压电基因传感器芯片技术在快速检测人乳头瘤病毒中的应用

目的：快速检出尖锐湿疣组织中人乳头瘤病毒（HPV）并分型。方法：利用基因芯片（Gene chip）与压电传感器（Piezoelectric biosensor）相结合的技术，通过HPV6、11、16、18四种型特异寡核苷酸探针建立一种快速检测HPV并分型的方法。并与常规的PCR和斑点杂交方法比较。结果：取复发型尖锐湿疣及相应的原发病例组织标本各22份，用压电基因传感器芯片技术检测结果为：原发型组织标本全部为阳性结果，其中HPV6：17（77.3％），HPV11：3（13.6％），HPV16：2（9.1％），HPV18：未检出；复发型组织标本中除第18例标本为阴性结果外，其余21份为阳性结果，其中HPV6：15（68.2％），HPV11：2（9.1％），HPV16：4（18.2％），HPV18：未检出。用PCR方法检测结果全部阳性，PCR扩增的产物经斑点杂交分型结果与其基本一致。结论：压电基因传感器芯片技术具有准确、快速、灵敏的优点。
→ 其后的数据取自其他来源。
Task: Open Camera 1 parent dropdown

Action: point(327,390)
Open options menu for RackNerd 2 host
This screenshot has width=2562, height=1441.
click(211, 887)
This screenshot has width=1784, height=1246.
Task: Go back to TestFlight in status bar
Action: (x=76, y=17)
Multichannel piezoelectric genesensor for the detection of human papilloma virus

Objective To establish a method for rapid detection and sub-typing of human papilloma virus (HPV). Methods We utilized the piezoelectric genosensor (PG) technique, which is a combination of the piezoelectric biosensor and gene chips for HPV identification in 22 recurrent biopsy specimens and 22 corresponding original biopsy specimens. The control samples came from normal tissue of healthy persons. A combined reaction took place on the sensor surface between the target genes and probes. The frequency of the piezoelectric sensor will decrease when such reactions occur, and the frequency decrease depends on the concentration of the target gene. Specimens were also analyzed with conventional PCR and dot blot. Results Of the 22 recurrent specimens, 15 contained HPV6 DNA, 2 HPV11 DNA, and 4 HPV16 DNA. Only one specimen was negative. All the 22 original specimens were positive: 17 harbored HPV6 DNA, 3 sequence homologous HPV11 DNA, and 2 HPV16 DNA. No HPV18 DNA was detected in any specimen. When compared with PCR and dot blot analysis, the results were essentially the same except for one specimen, which was shown to contain other sub-types of HPV. Conclusion Our results show that the piezoelectric genosensor technique is a rapid and specific method to analyze HPV.